SPICE: Submodular Penalized Information–Conflict Selection for Efficient Large Language Model Training

ICLR 2026 Conference SubmissionAnonymous Authors

OpenReview Score: 6.0 Download Report PDF

Data selection; Submodular; Log-determinant Fisher information; Instruction tuning

Information-based data selection for instruction tuning is compelling: maximizing the log-determinant of the Fisher information yields a monotone submodular objective, enabling greedy algorithms to achieve a $(1-1/e)$ approximation under a cardinality budget. In practice, however, we identify alleviating gradient conflicts, misalignment between per-sample gradients, is a key factor that slows down the decay of marginal log-determinant information gains, thereby preventing significant loss of information. We formalize this via an $\varepsilon$ -decomposition that quantifies the deviation from ideal submodularity as a function of conflict statistics, yielding data-dependent approximation factors that tighten as conflicts diminish. Guided by this analysis, we propose SPICE, a conflict-aware selector that maximizes information while penalizing misalignment, and that supports early stopping and proxy models for efficiency. Empirically, SPICE selects subsets with higher log-determinant information than original criteria, and these informational gains translate into performance improvements: across 8 benchmarks with LLaMA2-7B and Qwen2-7B, SPICE uses only 10% of the data, yet matches or exceeds 6 methods including full-data tuning. This achieves performance improvements with substantially lower training cost. Code is available at https://anonymous.4open.science/r/SPICE-6DF7/README.md.

Abstract:

Disclaimer

This report is AI-GENERATED using Large Language Models and WisPaper (A scholar search engine). It analyzes academic papers' tasks and contributions against retrieved prior work. While this system identifies POTENTIAL overlaps and novel directions, ITS COVERAGE IS NOT EXHAUSTIVE AND JUDGMENTS ARE APPROXIMATE. These results are intended to assist human reviewers and SHOULD NOT be relied upon as a definitive verdict on novelty.

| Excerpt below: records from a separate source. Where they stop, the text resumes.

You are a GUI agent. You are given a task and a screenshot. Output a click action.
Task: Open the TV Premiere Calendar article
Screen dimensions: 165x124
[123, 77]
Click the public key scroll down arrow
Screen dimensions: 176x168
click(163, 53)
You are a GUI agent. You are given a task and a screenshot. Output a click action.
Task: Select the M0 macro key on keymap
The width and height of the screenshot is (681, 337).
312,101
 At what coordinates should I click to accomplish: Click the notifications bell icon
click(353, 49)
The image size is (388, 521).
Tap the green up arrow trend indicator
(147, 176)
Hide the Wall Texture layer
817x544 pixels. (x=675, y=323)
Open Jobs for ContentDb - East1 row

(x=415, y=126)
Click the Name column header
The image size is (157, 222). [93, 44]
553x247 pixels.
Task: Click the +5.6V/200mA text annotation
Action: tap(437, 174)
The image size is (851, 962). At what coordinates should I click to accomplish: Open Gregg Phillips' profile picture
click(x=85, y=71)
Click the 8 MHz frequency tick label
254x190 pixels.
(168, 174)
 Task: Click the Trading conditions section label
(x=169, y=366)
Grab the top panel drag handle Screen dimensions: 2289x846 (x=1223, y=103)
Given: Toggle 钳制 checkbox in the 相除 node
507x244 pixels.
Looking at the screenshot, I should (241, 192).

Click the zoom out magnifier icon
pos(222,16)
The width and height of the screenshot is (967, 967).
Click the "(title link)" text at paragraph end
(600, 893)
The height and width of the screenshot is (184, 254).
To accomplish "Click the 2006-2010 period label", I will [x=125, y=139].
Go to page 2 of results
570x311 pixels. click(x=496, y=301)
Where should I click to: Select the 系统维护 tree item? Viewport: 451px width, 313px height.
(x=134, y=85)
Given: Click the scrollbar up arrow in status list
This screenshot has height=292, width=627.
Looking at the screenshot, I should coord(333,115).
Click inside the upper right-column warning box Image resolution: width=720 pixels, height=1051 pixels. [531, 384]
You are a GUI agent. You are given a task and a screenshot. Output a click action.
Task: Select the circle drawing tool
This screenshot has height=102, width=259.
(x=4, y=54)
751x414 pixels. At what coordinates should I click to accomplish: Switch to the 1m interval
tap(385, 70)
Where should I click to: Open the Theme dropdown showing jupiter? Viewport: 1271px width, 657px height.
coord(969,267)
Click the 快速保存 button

NOTE that some papers exist in multiple, slightly different versions (e.g., with different titles or URLs). The system may retrieve several versions of the same underlying work. The current automated pipeline does not reliably align or distinguish these cases, so human reviewers will need to disambiguate them manually.

If you have any questions, please contact: mingzhang23@m.fudan.edu.cn

Overview

Overall Novelty Assessment

The paper proposes SPICE, a conflict-aware data selector that maximizes Fisher information while penalizing gradient misalignment during instruction tuning. It resides in the 'Gradient-Based Influence and Information Metrics' leaf, which contains five papers total. This leaf sits within the broader 'Model-Intrinsic Quality Assessment' branch, indicating a moderately populated research direction focused on using internal model states to assess data utility. The taxonomy shows this is an active but not overcrowded area, with sibling leaves addressing uncertainty metrics and training trajectory analysis.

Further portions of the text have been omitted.